Fractal-based image coding with fast decoder convergence

Abstract In this paper, a new class of fractal image coders is described. As in previously published fractal coding algorithms, the encoder models each image to be coded as an attractor of a simple affine mapping, and finds the parameters in such a mapping by a blockwise image analysis. The image code consists of the parametric description of the mapping, which is selected to provide the best affine fit to the image in the l 2 sense. The decoder uses the parametric description it receives to synthesize the attractor of the mapping through a simple iterative procedure. Although the resulting coders are strongly related to previously published fractal coders, they are modified in a way that gives exact decoder convergence towards the attractor in the lowest possible number of iterations — typically three or less.
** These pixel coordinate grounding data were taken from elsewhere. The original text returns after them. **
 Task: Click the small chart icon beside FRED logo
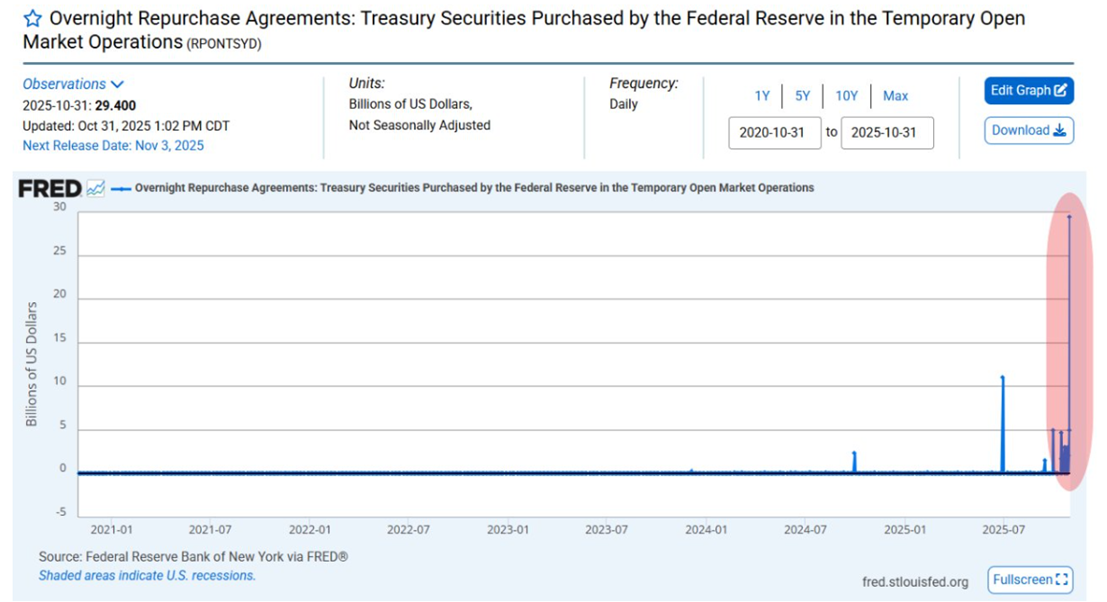point(96,188)
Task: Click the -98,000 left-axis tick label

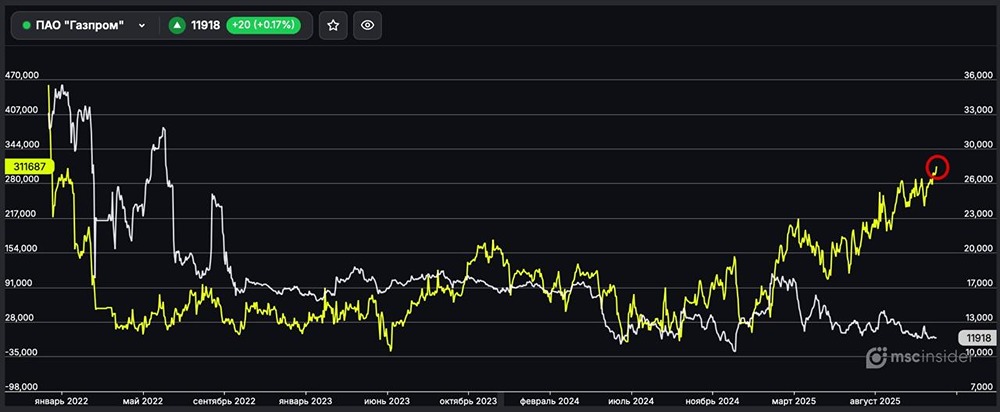Action: click(22, 386)
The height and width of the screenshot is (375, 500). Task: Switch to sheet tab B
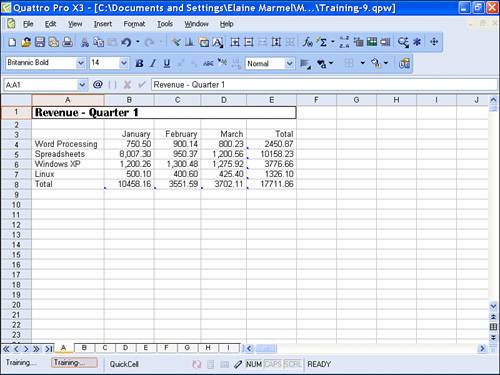point(84,348)
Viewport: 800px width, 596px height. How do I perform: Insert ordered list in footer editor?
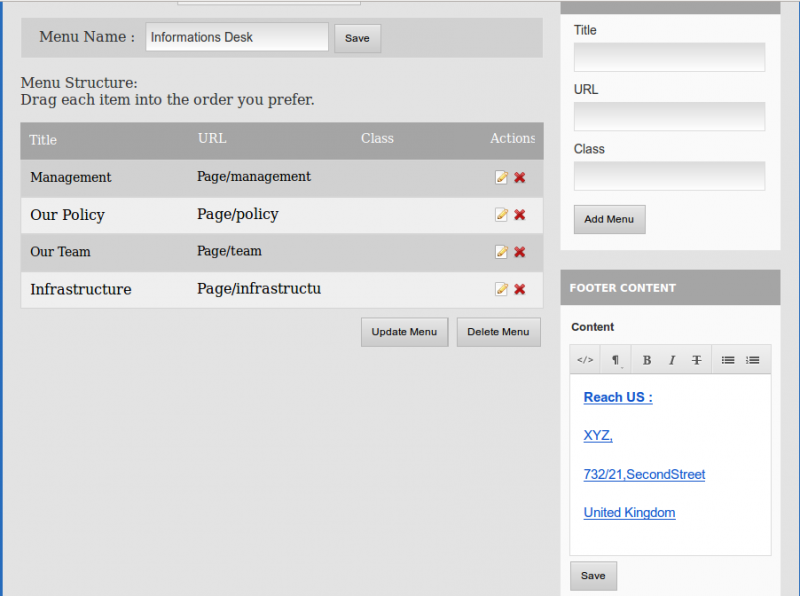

In contrast to what has been the case with previous fractal coding algorithms, this number of iterations is image independent. The resulting decoder can be implemented in a computationally very efficient pyramid structure. Also, a coder offering non-iterative decoding is included as a special case. The paper describes the modifications of previously known fractal coders that are necessary to obtain the fast convergence. It is shown that the image quality remains unimpaired by these modifications. The computational complexity of the decoding algorithm in the new coder class is analyzed, and an efficient pyramid structure for the decoder is outlined. Finally, a coding example is given.